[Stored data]
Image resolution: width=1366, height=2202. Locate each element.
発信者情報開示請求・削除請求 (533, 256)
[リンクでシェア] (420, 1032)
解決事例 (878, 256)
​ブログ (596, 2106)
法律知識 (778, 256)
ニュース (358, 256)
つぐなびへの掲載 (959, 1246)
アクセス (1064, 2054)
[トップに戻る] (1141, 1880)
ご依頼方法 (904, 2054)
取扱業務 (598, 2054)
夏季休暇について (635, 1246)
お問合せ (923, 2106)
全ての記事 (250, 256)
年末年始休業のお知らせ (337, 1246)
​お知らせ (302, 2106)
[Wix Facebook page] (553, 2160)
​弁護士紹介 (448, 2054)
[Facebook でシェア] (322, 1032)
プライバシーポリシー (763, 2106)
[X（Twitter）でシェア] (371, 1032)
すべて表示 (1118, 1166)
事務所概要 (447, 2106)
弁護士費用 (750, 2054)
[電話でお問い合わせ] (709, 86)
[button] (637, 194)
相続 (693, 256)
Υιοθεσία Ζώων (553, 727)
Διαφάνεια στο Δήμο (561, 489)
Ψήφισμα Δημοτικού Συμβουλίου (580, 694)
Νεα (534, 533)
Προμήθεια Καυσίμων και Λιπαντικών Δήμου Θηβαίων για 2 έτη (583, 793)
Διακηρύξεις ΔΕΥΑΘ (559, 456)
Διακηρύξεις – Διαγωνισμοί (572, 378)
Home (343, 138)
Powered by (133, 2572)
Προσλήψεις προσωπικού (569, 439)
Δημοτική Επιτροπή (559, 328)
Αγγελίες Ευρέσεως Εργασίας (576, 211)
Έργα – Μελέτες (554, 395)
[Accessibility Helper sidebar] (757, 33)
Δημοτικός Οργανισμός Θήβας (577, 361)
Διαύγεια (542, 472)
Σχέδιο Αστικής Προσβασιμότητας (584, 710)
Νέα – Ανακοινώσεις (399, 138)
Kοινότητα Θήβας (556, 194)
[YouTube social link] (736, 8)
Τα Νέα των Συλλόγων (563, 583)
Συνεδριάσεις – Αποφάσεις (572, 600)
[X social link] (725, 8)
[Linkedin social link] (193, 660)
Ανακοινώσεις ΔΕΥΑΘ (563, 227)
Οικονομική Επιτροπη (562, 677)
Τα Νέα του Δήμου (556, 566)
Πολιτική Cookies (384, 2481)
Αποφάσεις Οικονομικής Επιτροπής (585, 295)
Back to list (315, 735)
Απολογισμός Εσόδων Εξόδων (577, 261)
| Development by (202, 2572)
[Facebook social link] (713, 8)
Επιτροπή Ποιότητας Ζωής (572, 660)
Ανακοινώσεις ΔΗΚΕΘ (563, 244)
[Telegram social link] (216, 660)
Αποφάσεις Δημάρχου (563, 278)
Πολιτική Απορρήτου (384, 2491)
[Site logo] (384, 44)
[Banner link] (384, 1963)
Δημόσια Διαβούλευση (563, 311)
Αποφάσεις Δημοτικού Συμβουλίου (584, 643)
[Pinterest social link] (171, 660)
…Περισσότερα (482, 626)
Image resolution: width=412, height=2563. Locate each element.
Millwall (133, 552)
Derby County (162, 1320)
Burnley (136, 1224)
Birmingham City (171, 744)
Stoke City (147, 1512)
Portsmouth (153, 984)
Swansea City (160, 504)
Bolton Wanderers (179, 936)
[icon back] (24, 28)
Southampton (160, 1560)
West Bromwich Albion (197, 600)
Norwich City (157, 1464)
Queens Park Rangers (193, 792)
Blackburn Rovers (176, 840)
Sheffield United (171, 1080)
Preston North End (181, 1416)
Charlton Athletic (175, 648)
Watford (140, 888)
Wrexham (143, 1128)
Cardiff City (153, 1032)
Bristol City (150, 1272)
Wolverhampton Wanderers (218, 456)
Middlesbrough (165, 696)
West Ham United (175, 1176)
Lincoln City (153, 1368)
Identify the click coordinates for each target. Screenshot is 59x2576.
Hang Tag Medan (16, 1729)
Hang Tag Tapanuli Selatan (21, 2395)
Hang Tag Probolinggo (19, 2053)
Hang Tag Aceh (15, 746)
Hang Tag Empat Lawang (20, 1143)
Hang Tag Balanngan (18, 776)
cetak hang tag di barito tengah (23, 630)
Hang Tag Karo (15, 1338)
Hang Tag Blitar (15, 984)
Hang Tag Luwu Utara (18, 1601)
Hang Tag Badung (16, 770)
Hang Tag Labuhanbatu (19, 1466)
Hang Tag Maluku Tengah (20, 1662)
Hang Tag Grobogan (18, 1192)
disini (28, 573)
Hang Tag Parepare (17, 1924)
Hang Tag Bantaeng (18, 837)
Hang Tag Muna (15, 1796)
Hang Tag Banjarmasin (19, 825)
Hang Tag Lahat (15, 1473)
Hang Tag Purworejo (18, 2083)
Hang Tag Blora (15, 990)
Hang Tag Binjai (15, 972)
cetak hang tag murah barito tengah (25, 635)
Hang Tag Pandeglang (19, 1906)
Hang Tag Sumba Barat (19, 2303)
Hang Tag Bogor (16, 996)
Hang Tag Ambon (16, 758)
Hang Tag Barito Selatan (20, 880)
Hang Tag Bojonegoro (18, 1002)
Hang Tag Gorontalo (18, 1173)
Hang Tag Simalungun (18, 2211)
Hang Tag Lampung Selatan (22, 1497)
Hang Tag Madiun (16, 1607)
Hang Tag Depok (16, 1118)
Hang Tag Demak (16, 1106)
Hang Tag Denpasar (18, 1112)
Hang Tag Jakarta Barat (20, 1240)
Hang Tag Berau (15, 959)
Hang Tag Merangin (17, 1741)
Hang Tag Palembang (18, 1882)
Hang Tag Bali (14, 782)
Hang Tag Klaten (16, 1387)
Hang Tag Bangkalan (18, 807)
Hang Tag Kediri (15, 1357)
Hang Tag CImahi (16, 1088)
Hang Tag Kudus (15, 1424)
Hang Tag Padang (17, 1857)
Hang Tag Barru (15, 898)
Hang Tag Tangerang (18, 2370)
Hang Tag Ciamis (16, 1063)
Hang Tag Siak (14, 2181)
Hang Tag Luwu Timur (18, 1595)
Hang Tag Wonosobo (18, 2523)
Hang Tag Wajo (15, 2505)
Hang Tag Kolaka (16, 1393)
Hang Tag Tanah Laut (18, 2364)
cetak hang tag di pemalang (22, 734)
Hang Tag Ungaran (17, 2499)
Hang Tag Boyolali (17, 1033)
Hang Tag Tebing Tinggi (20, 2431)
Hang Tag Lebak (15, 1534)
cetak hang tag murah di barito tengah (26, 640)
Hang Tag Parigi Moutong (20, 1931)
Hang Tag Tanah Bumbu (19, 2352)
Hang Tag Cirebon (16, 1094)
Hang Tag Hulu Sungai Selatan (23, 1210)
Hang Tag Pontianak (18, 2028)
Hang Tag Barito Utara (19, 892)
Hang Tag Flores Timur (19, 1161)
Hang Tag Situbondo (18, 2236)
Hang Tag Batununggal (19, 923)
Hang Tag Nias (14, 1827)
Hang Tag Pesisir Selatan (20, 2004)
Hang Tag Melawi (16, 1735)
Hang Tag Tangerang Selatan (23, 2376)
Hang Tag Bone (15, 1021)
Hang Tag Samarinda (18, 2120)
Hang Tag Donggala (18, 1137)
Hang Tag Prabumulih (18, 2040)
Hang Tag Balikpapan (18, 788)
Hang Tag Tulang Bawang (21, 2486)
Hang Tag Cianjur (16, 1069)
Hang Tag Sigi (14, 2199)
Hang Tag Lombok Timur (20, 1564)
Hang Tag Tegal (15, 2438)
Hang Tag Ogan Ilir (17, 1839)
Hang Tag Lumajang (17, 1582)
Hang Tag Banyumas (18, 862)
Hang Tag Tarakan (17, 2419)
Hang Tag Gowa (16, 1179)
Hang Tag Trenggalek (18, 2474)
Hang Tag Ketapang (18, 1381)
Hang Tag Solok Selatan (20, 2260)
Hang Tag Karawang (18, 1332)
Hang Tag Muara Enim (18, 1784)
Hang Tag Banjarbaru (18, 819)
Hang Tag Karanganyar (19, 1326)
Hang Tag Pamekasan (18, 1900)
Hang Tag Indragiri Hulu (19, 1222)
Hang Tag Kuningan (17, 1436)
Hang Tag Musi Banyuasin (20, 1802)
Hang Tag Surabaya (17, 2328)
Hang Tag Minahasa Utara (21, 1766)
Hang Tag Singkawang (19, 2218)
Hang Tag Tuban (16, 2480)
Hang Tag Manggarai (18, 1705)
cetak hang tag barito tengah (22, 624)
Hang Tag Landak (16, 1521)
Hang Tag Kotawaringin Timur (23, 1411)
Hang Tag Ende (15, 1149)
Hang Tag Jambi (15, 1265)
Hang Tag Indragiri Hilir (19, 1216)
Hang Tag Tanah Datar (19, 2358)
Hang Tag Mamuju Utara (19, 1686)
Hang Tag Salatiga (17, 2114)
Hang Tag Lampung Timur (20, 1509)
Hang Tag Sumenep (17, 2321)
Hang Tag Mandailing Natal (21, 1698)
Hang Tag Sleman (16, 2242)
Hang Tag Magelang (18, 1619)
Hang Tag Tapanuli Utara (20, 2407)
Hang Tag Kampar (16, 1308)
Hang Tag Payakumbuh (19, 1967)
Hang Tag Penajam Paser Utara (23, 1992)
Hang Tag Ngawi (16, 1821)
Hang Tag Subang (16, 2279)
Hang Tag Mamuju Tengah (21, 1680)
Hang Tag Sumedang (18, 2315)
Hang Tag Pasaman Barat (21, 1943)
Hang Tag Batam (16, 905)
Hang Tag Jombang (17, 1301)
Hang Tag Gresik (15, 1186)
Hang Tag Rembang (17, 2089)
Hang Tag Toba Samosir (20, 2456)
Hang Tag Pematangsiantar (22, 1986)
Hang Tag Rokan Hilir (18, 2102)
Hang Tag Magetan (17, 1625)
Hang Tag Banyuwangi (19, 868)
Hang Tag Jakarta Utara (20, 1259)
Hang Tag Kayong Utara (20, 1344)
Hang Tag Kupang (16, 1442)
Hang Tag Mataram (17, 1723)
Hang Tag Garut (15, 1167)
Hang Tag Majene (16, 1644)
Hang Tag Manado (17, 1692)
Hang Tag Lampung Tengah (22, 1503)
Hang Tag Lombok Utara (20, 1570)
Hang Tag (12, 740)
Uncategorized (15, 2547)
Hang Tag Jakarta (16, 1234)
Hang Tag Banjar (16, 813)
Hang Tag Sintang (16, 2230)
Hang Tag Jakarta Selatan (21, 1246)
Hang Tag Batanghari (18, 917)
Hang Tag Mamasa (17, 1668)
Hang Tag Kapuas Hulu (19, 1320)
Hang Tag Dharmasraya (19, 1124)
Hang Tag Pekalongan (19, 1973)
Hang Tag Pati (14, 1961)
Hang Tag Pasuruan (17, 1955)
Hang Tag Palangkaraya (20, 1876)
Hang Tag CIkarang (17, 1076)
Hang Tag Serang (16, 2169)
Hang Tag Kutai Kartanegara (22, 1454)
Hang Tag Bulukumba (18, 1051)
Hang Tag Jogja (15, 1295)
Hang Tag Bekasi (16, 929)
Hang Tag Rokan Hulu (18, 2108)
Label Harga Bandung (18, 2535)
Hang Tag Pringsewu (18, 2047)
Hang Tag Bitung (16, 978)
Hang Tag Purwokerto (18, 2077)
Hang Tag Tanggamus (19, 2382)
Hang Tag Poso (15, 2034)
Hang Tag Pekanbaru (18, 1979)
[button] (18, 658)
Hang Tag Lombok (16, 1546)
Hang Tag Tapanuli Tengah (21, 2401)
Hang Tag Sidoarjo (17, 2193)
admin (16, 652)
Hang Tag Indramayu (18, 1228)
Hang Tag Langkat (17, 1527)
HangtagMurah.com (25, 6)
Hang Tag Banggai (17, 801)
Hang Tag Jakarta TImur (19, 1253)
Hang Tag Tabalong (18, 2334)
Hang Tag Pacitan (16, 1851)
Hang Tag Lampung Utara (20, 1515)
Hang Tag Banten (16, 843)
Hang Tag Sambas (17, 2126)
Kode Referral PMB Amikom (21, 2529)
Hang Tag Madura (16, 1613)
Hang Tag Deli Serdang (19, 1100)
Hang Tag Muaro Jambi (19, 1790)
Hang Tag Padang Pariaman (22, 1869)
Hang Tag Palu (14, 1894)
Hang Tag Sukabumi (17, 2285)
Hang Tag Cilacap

- What is needed: Please write out, exactly as they appear above, only the lines in the stretch from the line with "West Bromwich Albion (197, 600)" through the line with "Identify the click".

- Written response:
West Bromwich Albion (197, 600)
Norwich City (157, 1464)
Queens Park Rangers (193, 792)
Blackburn Rovers (176, 840)
Sheffield United (171, 1080)
Preston North End (181, 1416)
Charlton Athletic (175, 648)
Watford (140, 888)
Wrexham (143, 1128)
Cardiff City (153, 1032)
Bristol City (150, 1272)
Wolverhampton Wanderers (218, 456)
Middlesbrough (165, 696)
West Ham United (175, 1176)
Lincoln City (153, 1368)
Identify the click coordinates for each target. Screenshot is 59x2576.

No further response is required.